The History of Black History Month

Black History Month is observed every February to commemorate the important people and momentous events in African-American history. It was first conceptualized by the Association for the Study of Negro Life and History as "Negro History Week" in 1926. Observed on the second week in February, it was supported by the departments of education of three states and city school boards in two major American cities. Despite minuscule initial public support, the Association believed observance of the week could grow and educate others in the process, so Negro History Week was celebrated again in 1927 and every year thereafter until the 1970s. In just four years, nearly every state with sizable black populations celebrated Negro History Week.

The Black Student Union at Kent State University in Ohio was responsible for turning Negro History Week into what we now know as Black History Month. The Union first proposed the entire month of February as Black History Month in 1969, and was first celebrated the next year. The U.S. government recognized February as Black History Month for the first time in 1976.

African-Americans made up 12 percent of the U.S. population in 2012, the last year census figures were adjusted. According to a 2012 Gallup poll, 4.6 percent of African-Americans identify as either lesbian, gay, bisexual or transgender, meaning African-Americans who self-identified as LGBT numbered approximately 1.73 million.

Hotspots honors Black History Month by profiling black LGBT people who have made noteworthy achievements in their personal or professional lives. One person will be profiled each week.

Jason Collins

Jason Collins was born in Los Angeles, California on December 2, 1978. He made headlines around the world on April 29, 2013 when a cover story with Sports Illustrated was published, detailing his coming out of the closet.
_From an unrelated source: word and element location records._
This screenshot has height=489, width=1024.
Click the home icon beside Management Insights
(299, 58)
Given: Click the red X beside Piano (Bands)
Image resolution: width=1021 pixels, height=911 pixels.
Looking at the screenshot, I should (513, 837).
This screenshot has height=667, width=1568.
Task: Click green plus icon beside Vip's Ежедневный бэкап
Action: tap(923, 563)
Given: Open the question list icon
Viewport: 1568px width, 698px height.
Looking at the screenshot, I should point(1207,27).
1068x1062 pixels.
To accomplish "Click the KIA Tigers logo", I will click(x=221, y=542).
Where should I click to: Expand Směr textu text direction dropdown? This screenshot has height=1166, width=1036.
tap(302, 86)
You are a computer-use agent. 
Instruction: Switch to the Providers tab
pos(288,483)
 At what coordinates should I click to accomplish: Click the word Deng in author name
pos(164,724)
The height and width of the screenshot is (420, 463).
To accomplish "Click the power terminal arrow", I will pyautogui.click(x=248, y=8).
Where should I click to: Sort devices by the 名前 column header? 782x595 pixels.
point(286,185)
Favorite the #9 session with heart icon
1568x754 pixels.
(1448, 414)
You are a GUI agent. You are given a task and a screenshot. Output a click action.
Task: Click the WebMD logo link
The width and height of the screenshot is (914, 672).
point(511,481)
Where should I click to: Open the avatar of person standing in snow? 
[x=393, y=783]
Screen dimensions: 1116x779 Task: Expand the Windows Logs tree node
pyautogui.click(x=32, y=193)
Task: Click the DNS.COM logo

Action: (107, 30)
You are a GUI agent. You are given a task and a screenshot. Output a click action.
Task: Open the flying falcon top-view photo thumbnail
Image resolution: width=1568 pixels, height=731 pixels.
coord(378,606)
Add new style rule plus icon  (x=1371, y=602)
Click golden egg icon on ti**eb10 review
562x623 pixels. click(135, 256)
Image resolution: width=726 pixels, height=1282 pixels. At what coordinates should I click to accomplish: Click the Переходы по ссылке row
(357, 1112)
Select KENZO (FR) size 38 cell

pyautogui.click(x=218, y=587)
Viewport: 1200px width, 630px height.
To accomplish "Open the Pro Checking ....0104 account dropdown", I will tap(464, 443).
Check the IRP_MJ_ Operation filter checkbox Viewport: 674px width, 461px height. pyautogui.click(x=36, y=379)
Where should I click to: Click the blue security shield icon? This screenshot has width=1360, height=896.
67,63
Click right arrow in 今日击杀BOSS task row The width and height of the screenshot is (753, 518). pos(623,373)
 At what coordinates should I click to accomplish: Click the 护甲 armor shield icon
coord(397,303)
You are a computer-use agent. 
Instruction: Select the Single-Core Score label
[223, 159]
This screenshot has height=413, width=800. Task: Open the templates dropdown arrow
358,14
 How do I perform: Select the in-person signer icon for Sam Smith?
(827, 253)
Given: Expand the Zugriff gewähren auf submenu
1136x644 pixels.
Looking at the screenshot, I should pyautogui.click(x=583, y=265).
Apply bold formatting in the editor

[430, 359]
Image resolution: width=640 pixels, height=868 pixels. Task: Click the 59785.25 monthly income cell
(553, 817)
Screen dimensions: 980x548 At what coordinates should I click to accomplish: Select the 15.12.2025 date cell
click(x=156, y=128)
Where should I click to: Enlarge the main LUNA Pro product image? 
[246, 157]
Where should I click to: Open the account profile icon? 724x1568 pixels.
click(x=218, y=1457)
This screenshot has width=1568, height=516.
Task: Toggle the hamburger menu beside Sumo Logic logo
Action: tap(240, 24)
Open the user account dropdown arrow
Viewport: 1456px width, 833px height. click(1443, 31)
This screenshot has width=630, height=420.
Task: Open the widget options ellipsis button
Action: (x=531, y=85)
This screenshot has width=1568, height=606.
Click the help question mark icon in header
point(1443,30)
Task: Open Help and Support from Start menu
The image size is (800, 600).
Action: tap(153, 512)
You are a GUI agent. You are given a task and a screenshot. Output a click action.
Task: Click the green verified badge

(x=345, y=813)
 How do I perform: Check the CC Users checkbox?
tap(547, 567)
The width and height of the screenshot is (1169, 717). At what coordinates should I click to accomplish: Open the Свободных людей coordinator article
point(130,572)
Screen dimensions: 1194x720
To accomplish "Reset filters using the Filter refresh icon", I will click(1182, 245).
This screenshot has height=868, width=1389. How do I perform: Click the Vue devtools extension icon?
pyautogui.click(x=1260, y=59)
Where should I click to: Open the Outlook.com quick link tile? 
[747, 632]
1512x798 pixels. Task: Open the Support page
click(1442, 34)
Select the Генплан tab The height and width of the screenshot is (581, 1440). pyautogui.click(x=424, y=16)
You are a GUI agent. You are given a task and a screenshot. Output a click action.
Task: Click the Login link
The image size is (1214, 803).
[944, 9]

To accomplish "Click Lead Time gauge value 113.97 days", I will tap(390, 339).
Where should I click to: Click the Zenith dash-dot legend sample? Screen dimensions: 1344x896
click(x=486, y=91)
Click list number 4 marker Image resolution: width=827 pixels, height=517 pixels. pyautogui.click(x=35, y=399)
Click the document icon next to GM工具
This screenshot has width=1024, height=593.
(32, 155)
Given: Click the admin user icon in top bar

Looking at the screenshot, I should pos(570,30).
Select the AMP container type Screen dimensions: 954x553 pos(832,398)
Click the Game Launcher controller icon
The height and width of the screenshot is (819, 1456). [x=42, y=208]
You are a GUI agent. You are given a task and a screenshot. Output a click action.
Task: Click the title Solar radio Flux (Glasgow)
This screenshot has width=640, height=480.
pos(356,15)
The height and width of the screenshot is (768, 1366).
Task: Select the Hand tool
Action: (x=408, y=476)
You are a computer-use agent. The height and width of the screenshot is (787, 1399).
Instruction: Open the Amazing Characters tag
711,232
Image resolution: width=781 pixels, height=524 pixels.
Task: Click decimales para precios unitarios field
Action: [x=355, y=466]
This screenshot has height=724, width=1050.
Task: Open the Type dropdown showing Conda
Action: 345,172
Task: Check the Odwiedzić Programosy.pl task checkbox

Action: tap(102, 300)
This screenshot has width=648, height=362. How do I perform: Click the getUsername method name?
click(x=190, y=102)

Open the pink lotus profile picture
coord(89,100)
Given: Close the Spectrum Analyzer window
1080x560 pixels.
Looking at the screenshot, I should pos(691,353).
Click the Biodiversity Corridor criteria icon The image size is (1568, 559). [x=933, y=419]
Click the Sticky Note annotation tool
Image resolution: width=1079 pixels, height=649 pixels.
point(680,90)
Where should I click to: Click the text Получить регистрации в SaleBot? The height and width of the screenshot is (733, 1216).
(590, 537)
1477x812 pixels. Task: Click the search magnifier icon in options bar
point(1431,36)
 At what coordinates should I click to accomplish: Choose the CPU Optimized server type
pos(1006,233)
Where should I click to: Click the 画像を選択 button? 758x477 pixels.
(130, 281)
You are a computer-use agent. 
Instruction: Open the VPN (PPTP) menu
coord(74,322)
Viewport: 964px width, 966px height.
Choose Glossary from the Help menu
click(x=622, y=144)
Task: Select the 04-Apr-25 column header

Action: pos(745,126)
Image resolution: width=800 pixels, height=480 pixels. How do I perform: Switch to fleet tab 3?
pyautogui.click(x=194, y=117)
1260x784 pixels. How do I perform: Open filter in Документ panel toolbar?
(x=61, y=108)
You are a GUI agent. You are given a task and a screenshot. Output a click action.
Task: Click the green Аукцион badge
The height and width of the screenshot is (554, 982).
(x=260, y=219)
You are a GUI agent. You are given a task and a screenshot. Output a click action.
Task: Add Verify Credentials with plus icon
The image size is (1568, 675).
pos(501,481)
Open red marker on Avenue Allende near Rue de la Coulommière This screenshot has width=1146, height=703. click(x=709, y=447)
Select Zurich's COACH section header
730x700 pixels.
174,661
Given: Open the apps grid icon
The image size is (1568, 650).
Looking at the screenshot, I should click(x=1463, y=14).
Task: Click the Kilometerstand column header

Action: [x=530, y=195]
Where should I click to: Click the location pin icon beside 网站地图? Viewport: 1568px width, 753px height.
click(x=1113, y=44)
Collins became the first professional men’s basketball player in North America to come out and live openly as a gay man.

Collins grew up in the neighborhood of Northridge with his twin brother Jarron. Both Jason and Jarron would end up playing in the NBA. They graduated together from the Harvard-Westlake School; a classmate of theirs was "How I Met Your Mother" actor Jason Segel. Both brothers attended Stanford University and played on the basketball team together as they had in high school. In 2001, his final year at Stanford, Jason Collins was an All-Pac-10 and an All-American team athlete.

Jason Collins was a first-round pick in the 2001 NBA draft, and played eight seasons for the New Jersey Nets. Collins played a key role in the Nets making it to the NBA Finals for the first time ever (the 2001-02 season). He would return to the Finals with the Nets the next year as well.

In 2008, Collins was traded to the Memphis Grizzlies. Among the many squads he played on over the next five years, he spent the longest time with the Atlanta Hawks (three seasons, 2009-12). When he came out, he was playing for the Washington Wizards, but he became a free agent in July 2013 and was actively seeking a new contract with another team.

Collins had previously been in a relationship for many years to a woman, WNBA player Carolyn Moos. At one time engaged to be married, Collins was the one to call off the wedding. Moos had only learned of Collins’ sexuality shortly before the Sports Illustrated cover story came out in 2013. Now that he has come out in a public manner, Collins wishes that the media respect boundaries and not ask too many invasive questions about his personal life. He did volunteer that he was not dating anyone, nor was he looking at this time. In the Sports Illustrated story, he revealed that he chose his jersey number, 98, in honor of Matthew Shepard, who died after a brutal anti-gay beating in 1998.